:: Source data ::
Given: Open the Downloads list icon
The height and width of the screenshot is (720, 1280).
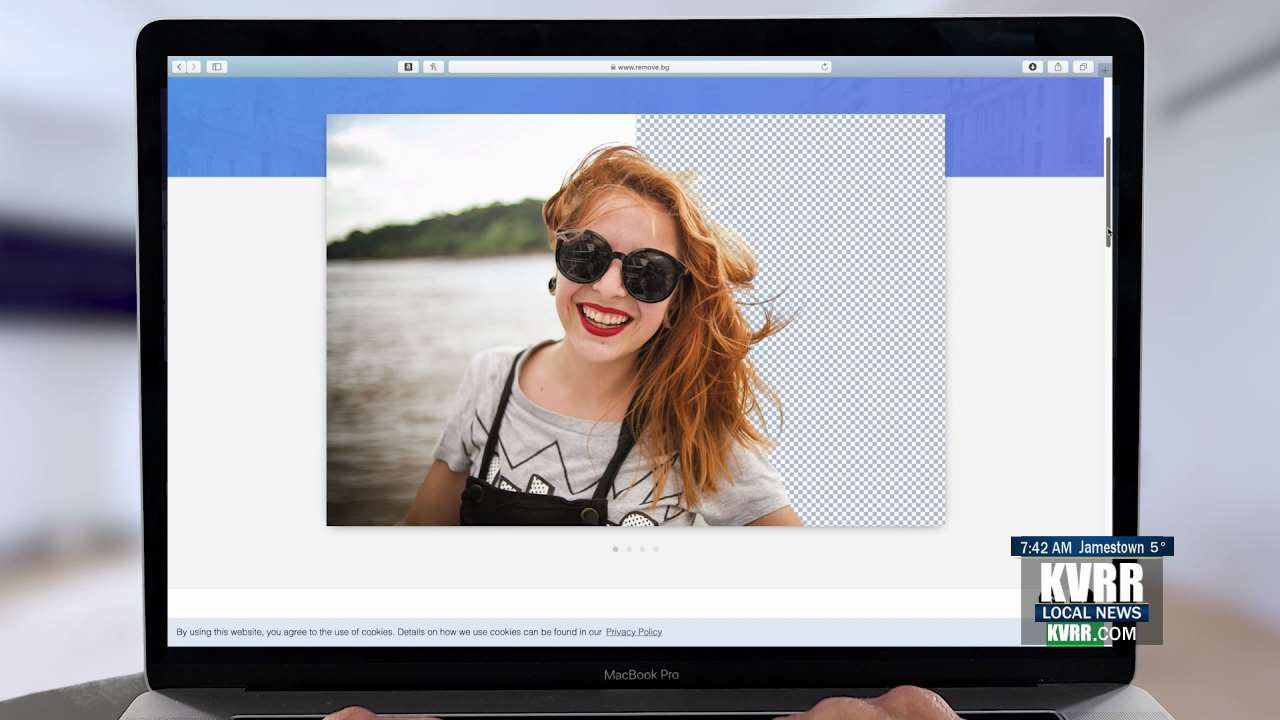Looking at the screenshot, I should (1032, 67).
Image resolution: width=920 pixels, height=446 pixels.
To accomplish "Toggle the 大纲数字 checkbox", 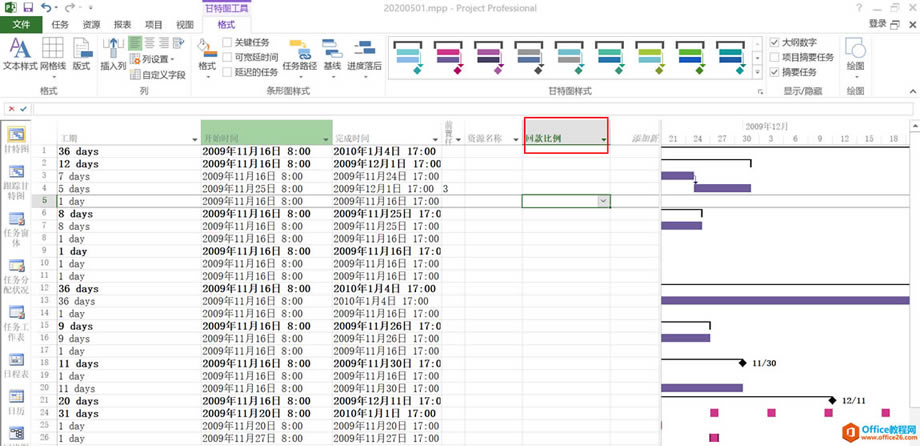I will 775,43.
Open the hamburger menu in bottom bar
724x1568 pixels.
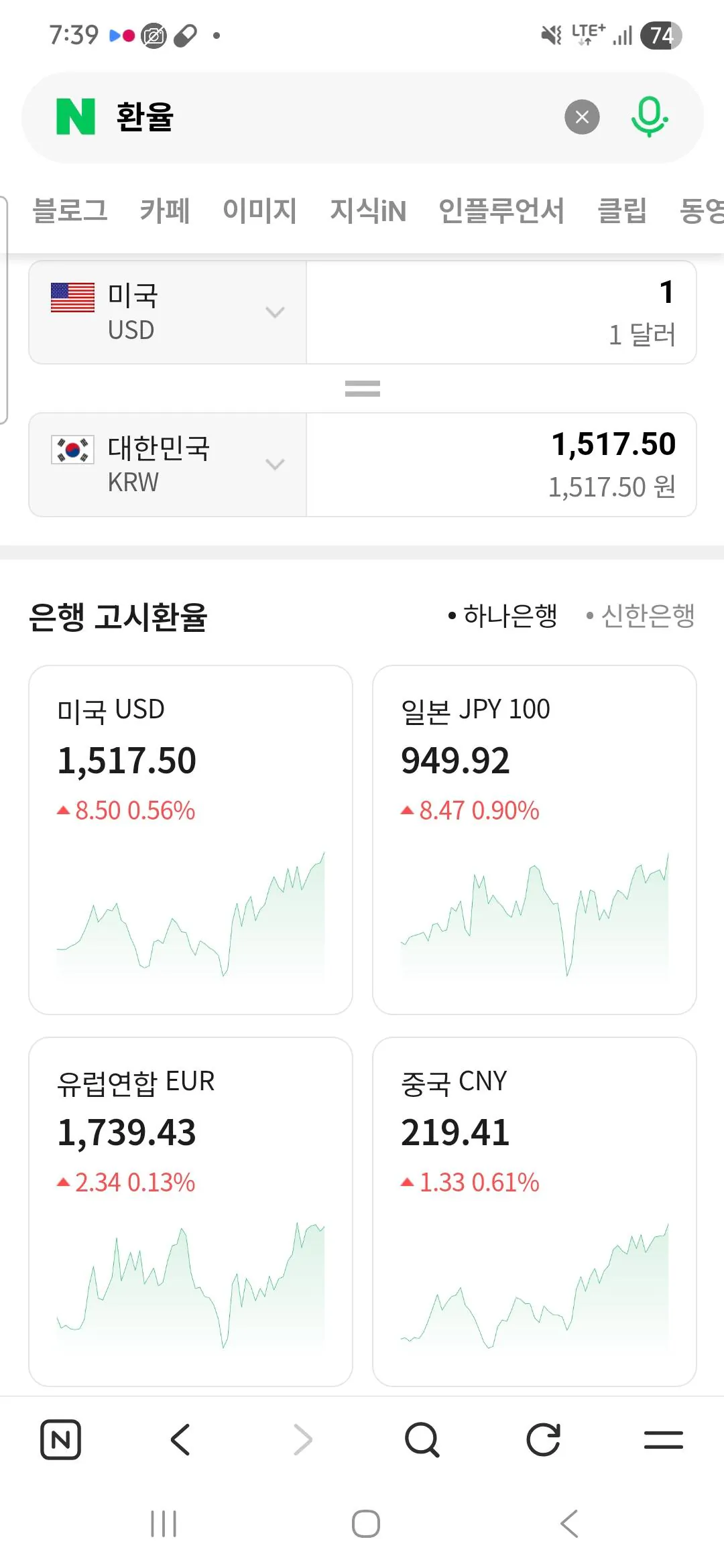[x=663, y=1439]
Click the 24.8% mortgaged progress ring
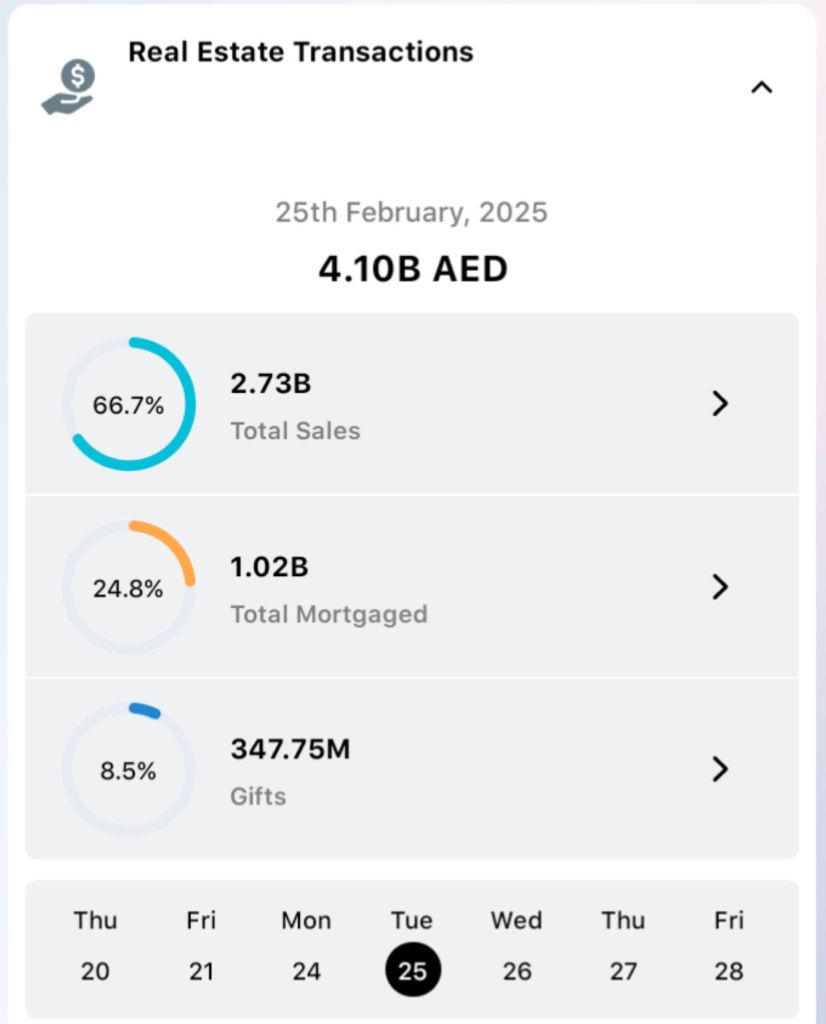This screenshot has height=1024, width=826. [x=129, y=588]
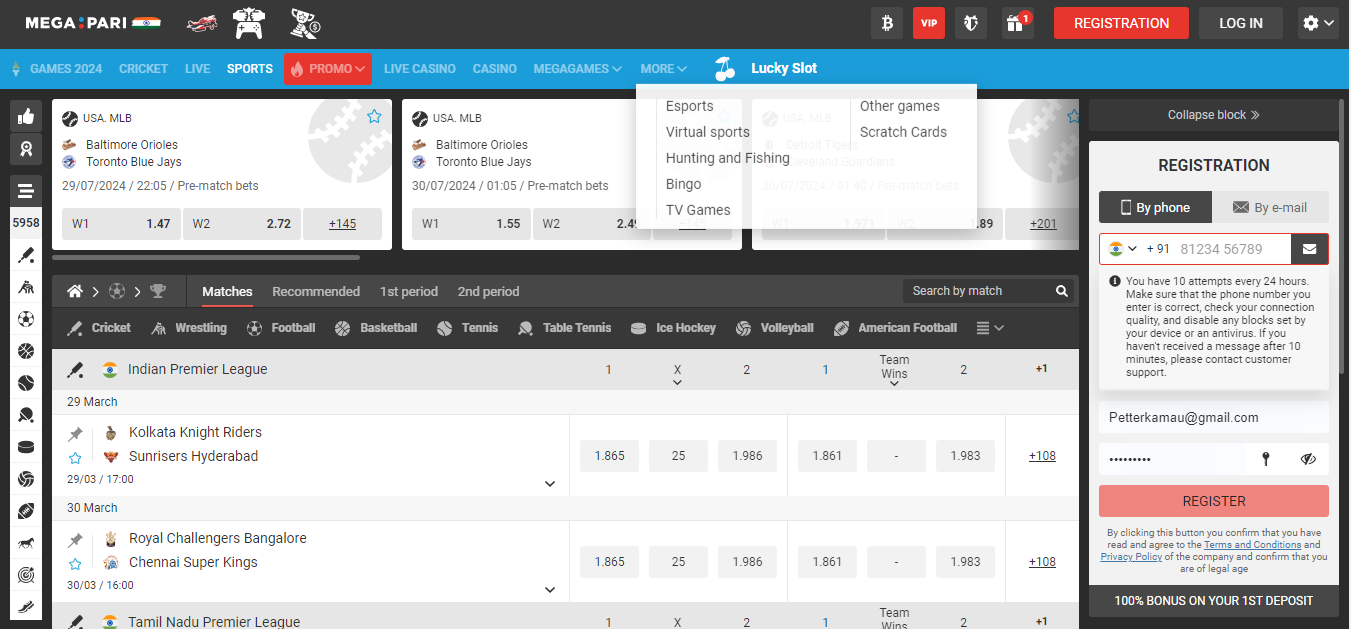The image size is (1351, 629).
Task: Open the Terms and Conditions link
Action: point(1252,545)
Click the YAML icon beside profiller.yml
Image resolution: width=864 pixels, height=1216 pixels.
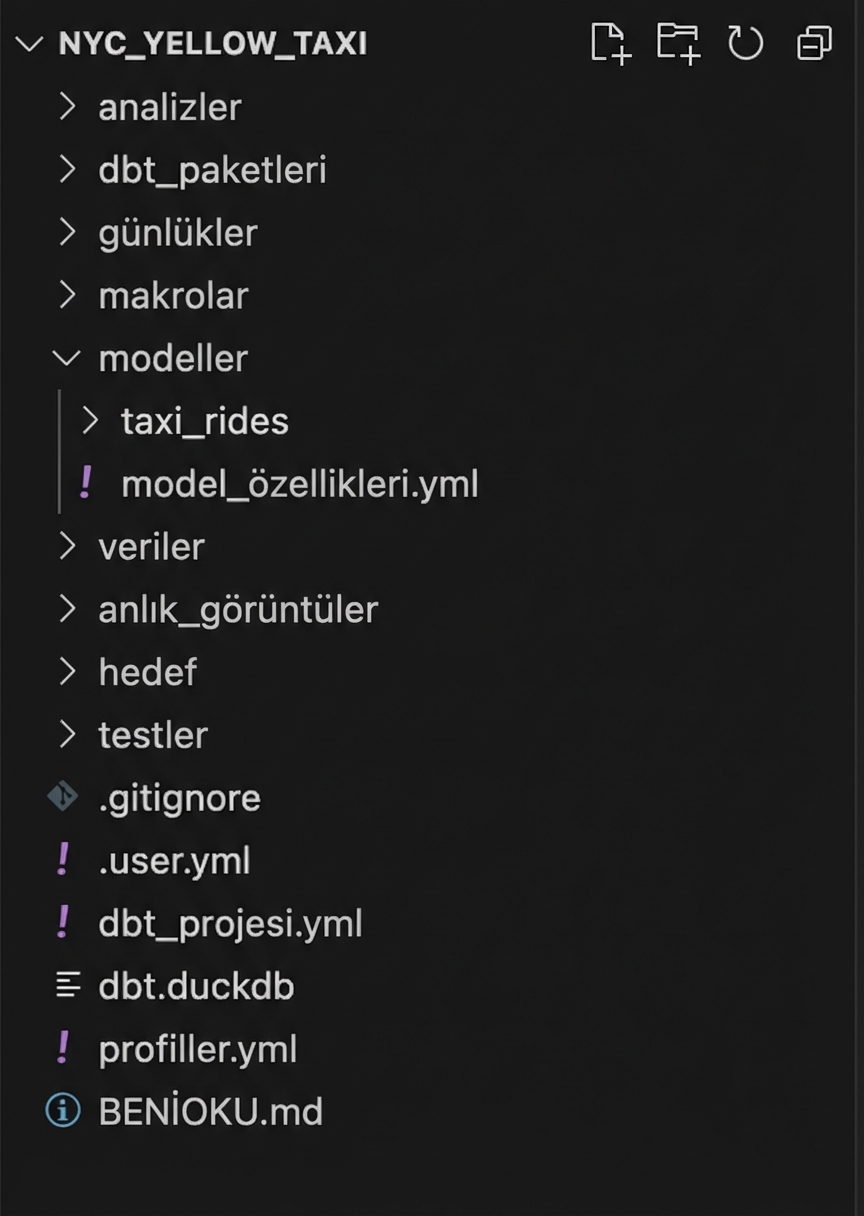click(x=63, y=1048)
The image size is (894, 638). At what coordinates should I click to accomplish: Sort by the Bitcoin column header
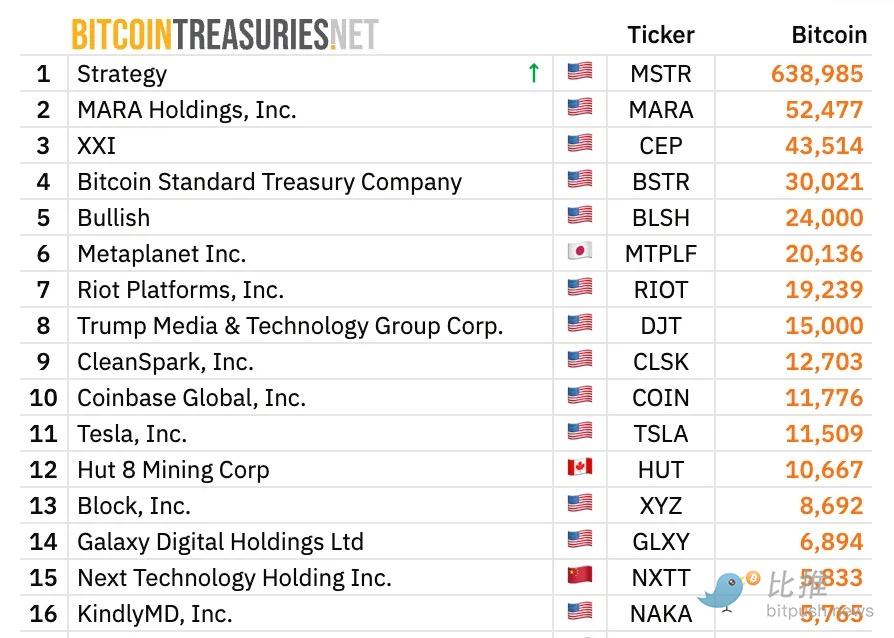pos(828,35)
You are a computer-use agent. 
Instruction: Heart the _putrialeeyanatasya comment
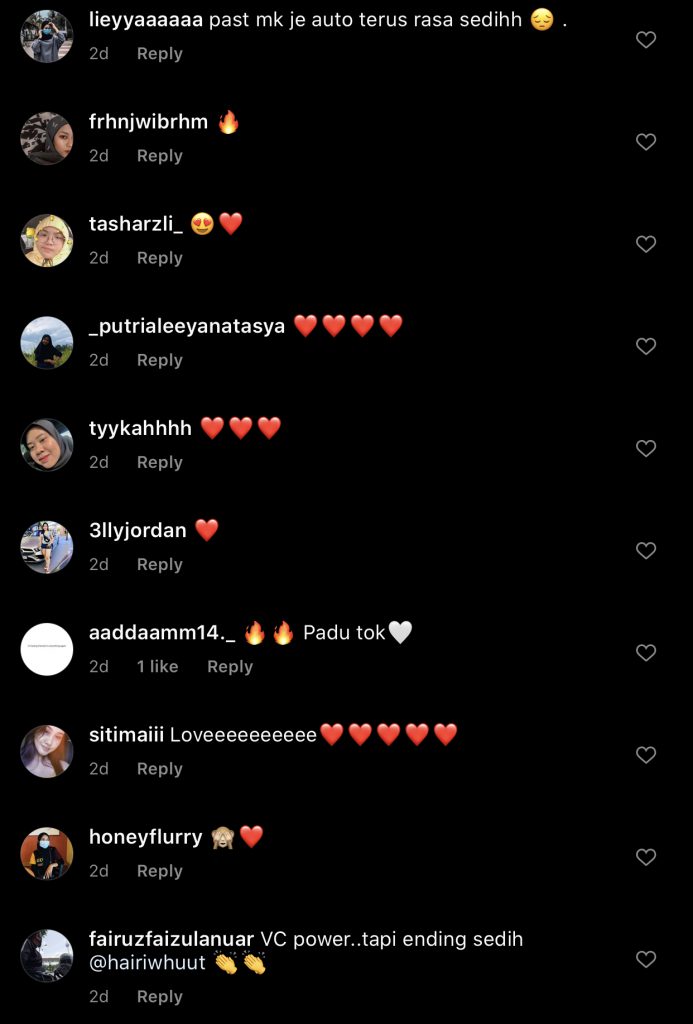point(645,346)
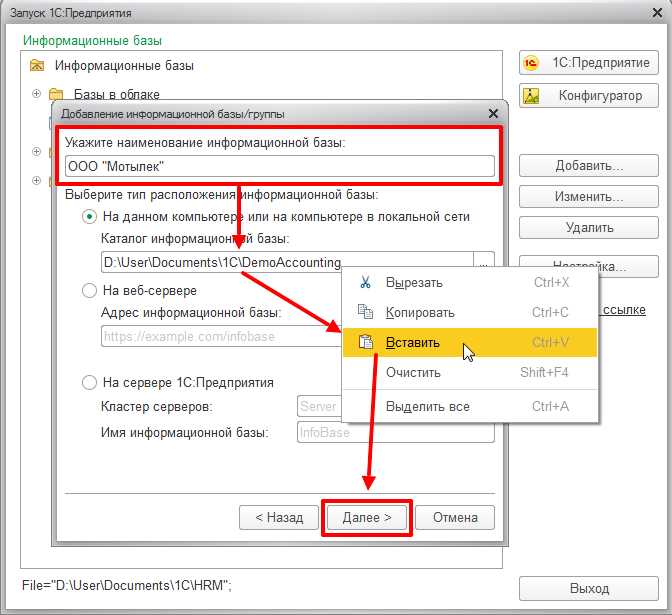Click the copy icon beside Копировать
The width and height of the screenshot is (672, 615).
click(x=365, y=312)
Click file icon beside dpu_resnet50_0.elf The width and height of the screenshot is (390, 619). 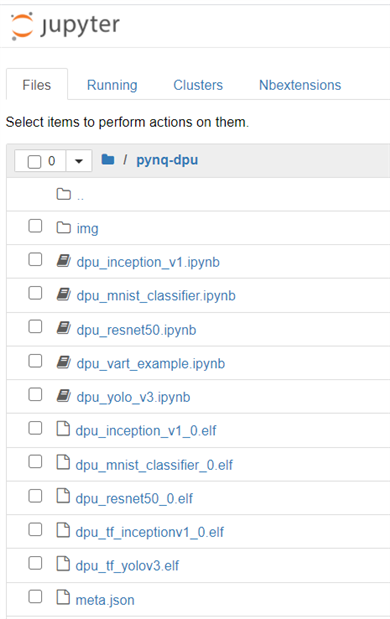pyautogui.click(x=63, y=496)
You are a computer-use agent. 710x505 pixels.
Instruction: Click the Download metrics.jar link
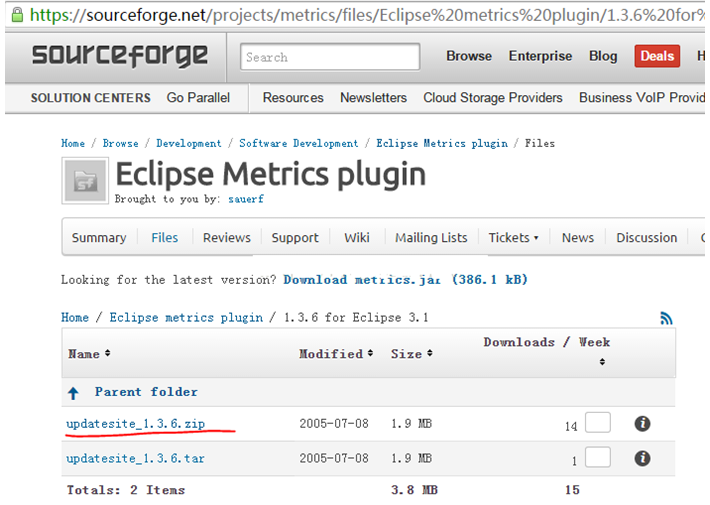405,280
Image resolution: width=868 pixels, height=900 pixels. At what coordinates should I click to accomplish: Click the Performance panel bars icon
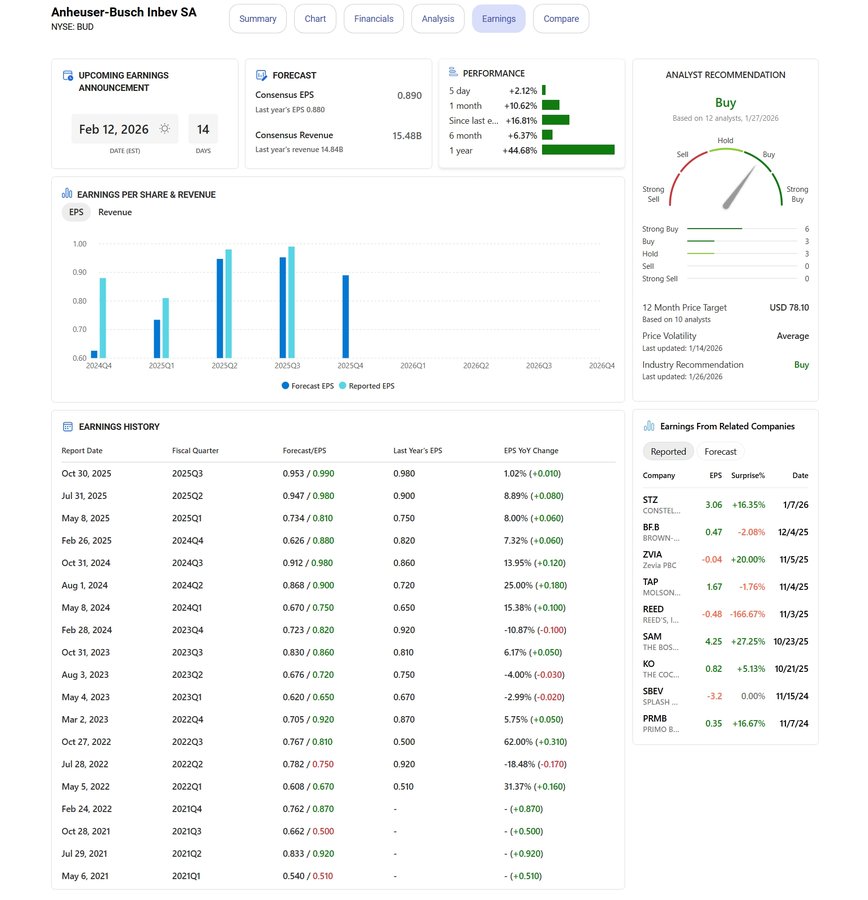pos(453,73)

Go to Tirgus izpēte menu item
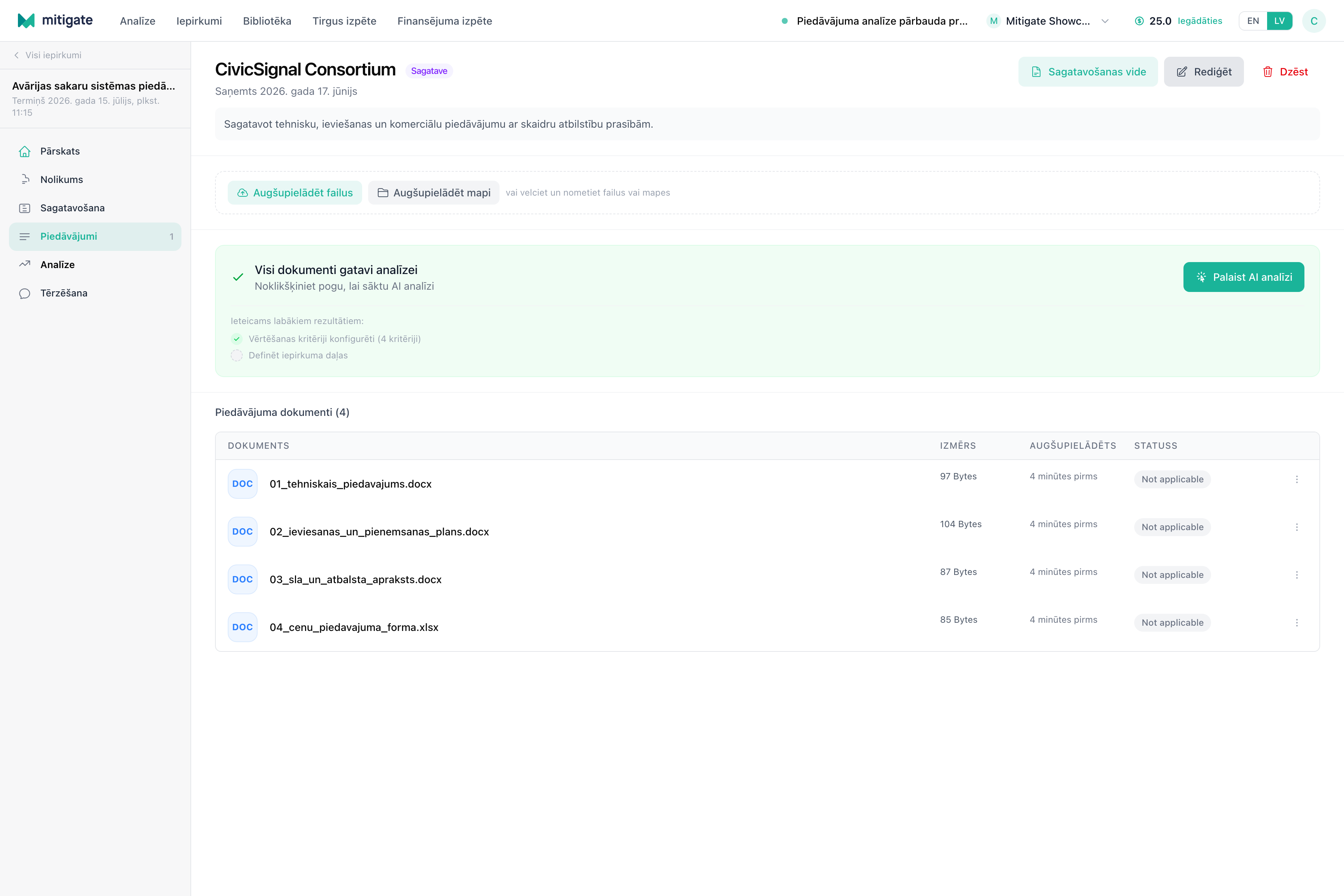pos(344,21)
:::
Instructions to follow » Only the lines from the one containing "Instruction: Click the" through the last line of the material are to be restated word for word; no picture is to be included.

Answer to this exercise »
Instruction: Click the Download metrics.jar link
405,280
Image resolution: width=868 pixels, height=900 pixels. At what coordinates should I click to accomplish: Click the Performance panel bars icon
pos(453,73)

Go to Tirgus izpēte menu item
pos(344,21)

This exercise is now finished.